Ein 2K-Stream verbraucht etwa 1 bis 1,8 GB pro Stunde, ein 4K-Stream 2 bis 3,5 GB. In der flüssigen Qualitätsstufe sinkt der Verbrauch auf rund 150 bis 400 MB pro Stunde. Für den typischen Kurzblick mehrmals täglich fallen also nur wenige hundert Megabyte im Monat an – wer stundenlang zuschaut, sollte den Tarif im Blick behalten.
Geht Live-Übertragung aufs Handy ganz ohne Internet?
Nein. Für den Zugriff von unterwegs braucht die Kamera zwingend eine Internetverbindung – über WLAN und Router oder über eine eigene SIM-Karte. Ohne beides bleibt nur die lokale Aufzeichnung, die Sie vor Ort auslesen. Im eigenen Heimnetz sehen Sie das Livebild dagegen auch ohne Internetzugang, solange Kamera und Handy im selben WLAN sind.
Warum ruckelt oder friert das Bild ein?
Ursache ist meist die Upload-Bandbreite am Kamerastandort oder ein schwaches WLAN-Signal – nicht das Handy. Abhilfe: in der App auf die flüssige Qualitätsstufe wechseln, einen Repeater oder Mesh-Knoten einsetzen, 5 GHz statt 2,4 GHz nutzen und nicht mehrere 4K-Streams gleichzeitig öffnen. Hilft nichts davon, ist eine kabelgebundene PoE-Kamera die dauerhafte Lösung.

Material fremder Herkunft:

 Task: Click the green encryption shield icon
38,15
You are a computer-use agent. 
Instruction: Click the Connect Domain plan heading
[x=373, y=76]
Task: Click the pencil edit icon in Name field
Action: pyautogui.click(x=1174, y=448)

Können mehrere Personen gleichzeitig auf dieselbe Kamera schauen?
Ja, alle gängigen Systeme erlauben das Teilen des Kamerakontos mit Familienmitgliedern. Jeder zusätzliche Zuschauer erzeugt aber einen eigenen Stream und belastet den Upload – bei mehreren gleichzeitigen Zugriffen kann die Bildqualität sinken.